What is expected:
Write every record out again exactly as given.

Supplied data:
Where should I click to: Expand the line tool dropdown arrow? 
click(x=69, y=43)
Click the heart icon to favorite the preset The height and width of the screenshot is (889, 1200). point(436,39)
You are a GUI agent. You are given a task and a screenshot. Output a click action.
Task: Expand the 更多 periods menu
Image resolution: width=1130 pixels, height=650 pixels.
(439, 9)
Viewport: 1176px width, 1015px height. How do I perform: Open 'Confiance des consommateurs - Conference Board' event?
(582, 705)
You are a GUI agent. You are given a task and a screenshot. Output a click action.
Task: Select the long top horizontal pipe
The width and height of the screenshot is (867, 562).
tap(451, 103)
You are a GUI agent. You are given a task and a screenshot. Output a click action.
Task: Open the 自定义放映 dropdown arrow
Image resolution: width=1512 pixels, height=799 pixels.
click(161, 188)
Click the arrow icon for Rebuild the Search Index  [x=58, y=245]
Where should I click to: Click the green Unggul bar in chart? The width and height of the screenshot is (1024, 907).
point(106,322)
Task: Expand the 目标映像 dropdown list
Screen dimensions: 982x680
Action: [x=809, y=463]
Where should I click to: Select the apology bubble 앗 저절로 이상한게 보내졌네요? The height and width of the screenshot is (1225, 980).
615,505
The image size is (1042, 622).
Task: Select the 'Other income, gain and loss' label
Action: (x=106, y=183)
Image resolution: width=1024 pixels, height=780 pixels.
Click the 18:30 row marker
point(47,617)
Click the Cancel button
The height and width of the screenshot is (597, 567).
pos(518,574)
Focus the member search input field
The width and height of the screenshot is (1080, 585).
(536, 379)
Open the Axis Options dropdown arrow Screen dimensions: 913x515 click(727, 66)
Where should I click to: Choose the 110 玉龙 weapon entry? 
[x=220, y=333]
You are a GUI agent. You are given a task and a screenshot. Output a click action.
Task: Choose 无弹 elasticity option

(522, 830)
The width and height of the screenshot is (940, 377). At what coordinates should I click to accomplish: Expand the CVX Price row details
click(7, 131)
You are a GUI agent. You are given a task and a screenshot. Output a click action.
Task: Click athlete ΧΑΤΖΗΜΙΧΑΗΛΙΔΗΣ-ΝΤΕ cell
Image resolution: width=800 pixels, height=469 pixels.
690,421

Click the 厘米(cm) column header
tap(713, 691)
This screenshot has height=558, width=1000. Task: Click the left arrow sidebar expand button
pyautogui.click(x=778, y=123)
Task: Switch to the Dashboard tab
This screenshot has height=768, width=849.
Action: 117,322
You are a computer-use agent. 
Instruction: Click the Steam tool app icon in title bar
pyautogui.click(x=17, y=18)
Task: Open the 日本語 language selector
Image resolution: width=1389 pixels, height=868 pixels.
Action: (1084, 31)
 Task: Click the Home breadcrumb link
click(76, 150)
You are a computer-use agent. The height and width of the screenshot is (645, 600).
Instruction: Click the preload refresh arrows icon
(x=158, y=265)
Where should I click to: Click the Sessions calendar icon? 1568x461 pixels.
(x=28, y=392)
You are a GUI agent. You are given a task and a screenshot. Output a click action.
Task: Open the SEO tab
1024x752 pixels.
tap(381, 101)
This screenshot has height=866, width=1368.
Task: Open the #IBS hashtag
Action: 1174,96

Answer section:
Where should I click to: Expand the line tool dropdown arrow? 
click(x=69, y=43)
Click the heart icon to favorite the preset The height and width of the screenshot is (889, 1200). point(436,39)
You are a GUI agent. You are given a task and a screenshot. Output a click action.
Task: Expand the 更多 periods menu
Image resolution: width=1130 pixels, height=650 pixels.
(439, 9)
Viewport: 1176px width, 1015px height. How do I perform: Open 'Confiance des consommateurs - Conference Board' event?
(582, 705)
You are a GUI agent. You are given a task and a screenshot. Output a click action.
Task: Select the long top horizontal pipe
The width and height of the screenshot is (867, 562).
tap(451, 103)
You are a GUI agent. You are given a task and a screenshot. Output a click action.
Task: Open the 自定义放映 dropdown arrow
Image resolution: width=1512 pixels, height=799 pixels.
click(161, 188)
Click the arrow icon for Rebuild the Search Index  [x=58, y=245]
Where should I click to: Click the green Unggul bar in chart? The width and height of the screenshot is (1024, 907).
point(106,322)
Task: Expand the 目标映像 dropdown list
Screen dimensions: 982x680
Action: [x=809, y=463]
Where should I click to: Select the apology bubble 앗 저절로 이상한게 보내졌네요? The height and width of the screenshot is (1225, 980).
615,505
The image size is (1042, 622).
Task: Select the 'Other income, gain and loss' label
Action: (x=106, y=183)
Image resolution: width=1024 pixels, height=780 pixels.
Click the 18:30 row marker
point(47,617)
Click the Cancel button
The height and width of the screenshot is (597, 567).
pos(518,574)
Focus the member search input field
The width and height of the screenshot is (1080, 585).
(536, 379)
Open the Axis Options dropdown arrow Screen dimensions: 913x515 click(727, 66)
Where should I click to: Choose the 110 玉龙 weapon entry? 
[x=220, y=333]
You are a GUI agent. You are given a task and a screenshot. Output a click action.
Task: Choose 无弹 elasticity option

(522, 830)
The width and height of the screenshot is (940, 377). At what coordinates should I click to accomplish: Expand the CVX Price row details
click(7, 131)
You are a GUI agent. You are given a task and a screenshot. Output a click action.
Task: Click athlete ΧΑΤΖΗΜΙΧΑΗΛΙΔΗΣ-ΝΤΕ cell
Image resolution: width=800 pixels, height=469 pixels.
690,421

Click the 厘米(cm) column header
tap(713, 691)
This screenshot has height=558, width=1000. Task: Click the left arrow sidebar expand button
pyautogui.click(x=778, y=123)
Task: Switch to the Dashboard tab
This screenshot has height=768, width=849.
Action: 117,322
You are a computer-use agent. 
Instruction: Click the Steam tool app icon in title bar
pyautogui.click(x=17, y=18)
Task: Open the 日本語 language selector
Image resolution: width=1389 pixels, height=868 pixels.
Action: (1084, 31)
 Task: Click the Home breadcrumb link
click(76, 150)
You are a computer-use agent. The height and width of the screenshot is (645, 600).
Instruction: Click the preload refresh arrows icon
(x=158, y=265)
Where should I click to: Click the Sessions calendar icon? 1568x461 pixels.
(x=28, y=392)
You are a GUI agent. You are given a task and a screenshot. Output a click action.
Task: Open the SEO tab
1024x752 pixels.
tap(381, 101)
This screenshot has height=866, width=1368.
Task: Open the #IBS hashtag
Action: 1174,96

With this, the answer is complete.